Is the video game industry an oligopoly? ›

It's a perfectly competitive market economy. While the AAA industry has long been an oligopoly with relatively few firms and high barriers to entry, it has been disrupted by digital distribution and self-publishing.

How does game theory relate to firms? ›

Game theory offers a way of modeling firms' decisions as optimal strategies in simple games. This allows economists to study market pressures and optimal strategies. Using this structure we can analyze the options players are considering and why they have the incentive to choose a particular option.

How does game theory apply to economics? ›

In economics, game theory attempts to determine equilibrium solutions subject to the rational behavior of market players. These participants are bound by conceivable situations which establish the rules of behavior in any situation.

How is an oligopoly similar to the game of Prisoners dilemma? ›

If both players had denied the crime, they would each be serving only one year in prison. Similarly to the prisoner's dilemma scenario, cooperation is difficult to maintain in an oligopoly because cooperation is not in the best interest of the individual players.

What market is game theory? ›

In economic theory, a strategic market game, also known as a market game, is a game explaining price formation through game theory, typically implementing a general equilibrium outcome as a Nash equilibrium.

Is Netflix an example of oligopoly? ›

The market structure that Netflix operates under is an oligopoly. In an oligopoly, there are a few companies that control the entire market. In the streaming market, Netflix, Hulu, and Amazon Are the main competitors.

Is Walt Disney An example of oligopoly? ›

According to the letter of the law, Disney is an oligopoly, a state of limited competition in which a market is shared by a small number of producers or sellers. Disney seems like a monopoly because it's the home of some of the most recognizable brands the world has seen.
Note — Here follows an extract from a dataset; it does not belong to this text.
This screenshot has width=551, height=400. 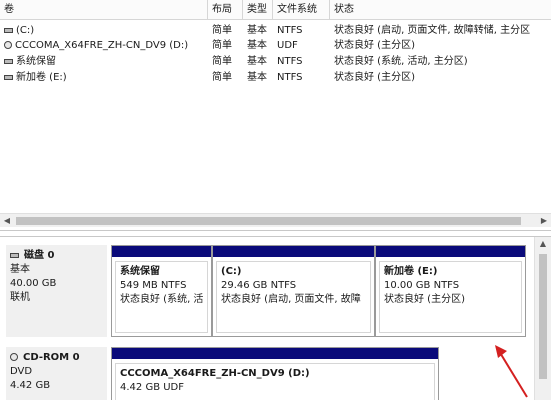 I want to click on partition-size: 10.00 GB NTFS, so click(x=422, y=286).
What is the importance of game theory in business? ›

Game theory can help companies make strategic choices within or outside of their organizations, especially against competitors. Different situations are presented through simple games that set up hypothetical scenarios meant to simulate real-world conditions and predict a player's behavior.
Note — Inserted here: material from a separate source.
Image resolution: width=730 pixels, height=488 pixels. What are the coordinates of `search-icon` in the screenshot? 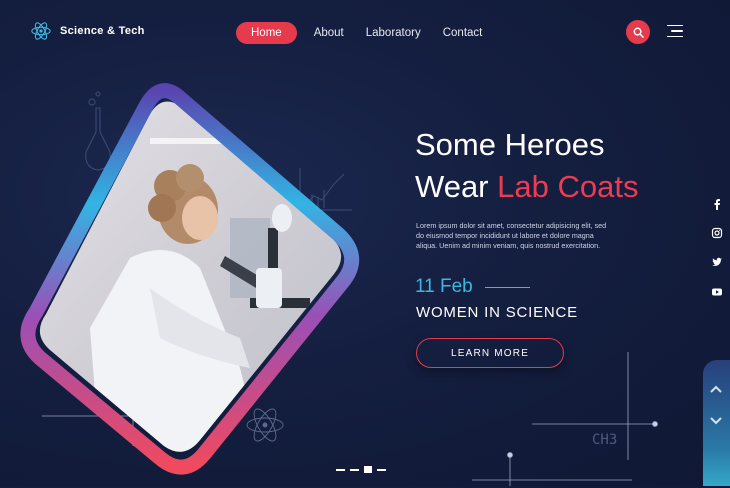 It's located at (638, 32).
What is the purpose of game theory? ›

Game theory is a framework for understanding choice in situations among competing players. Game theory can help players reach optimal decision-making when confronted by independent and competing actors in a strategic setting.
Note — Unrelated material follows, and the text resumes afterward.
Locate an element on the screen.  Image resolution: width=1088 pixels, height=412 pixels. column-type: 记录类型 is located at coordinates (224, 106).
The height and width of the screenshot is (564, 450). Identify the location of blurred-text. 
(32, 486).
What is an example of game theory in the economics? ›

The prisoner's dilemma is a classic example of game theory.

If they both confess, they get 5 years each. However, if one confesses to the crime and betrays the other, then the one who confesses is given immunity for giving information. But the other who remained silent gets 20 years.

What is game theory explain with suitable example? ›

game theory, branch of applied mathematics that provides tools for analyzing situations in which parties, called players, make decisions that are interdependent. This interdependence causes each player to consider the other player's possible decisions, or strategies, in formulating strategy.

How does oligopoly help in their decision making? ›

Therefore, when one firm in oligopoly decides about their production quantity and price, they must consider the other firms' actions. If all firms produce too much, due to the demand-price principle, the price of the product will frop below their average total costs, and every firm loses.

What does the prisoners dilemma teach us about oligopolies? ›

The prisoner's dilemma is a scenario in which the gains from cooperation are larger than the rewards from pursuing self-interest. It applies well to oligopoly. The story behind the prisoner's dilemma goes like this: Two co-conspiratorial criminals are arrested.

What happens if oligopolists compete hard against each other? ›

If oligopolists compete hard, they may end up acting very much like perfect competitors, driving down costs and leading to zero profits for all. If oligopolists collude with each other, they may effectively act like a monopoly and succeed in pushing up prices and earning consistently high levels of profit.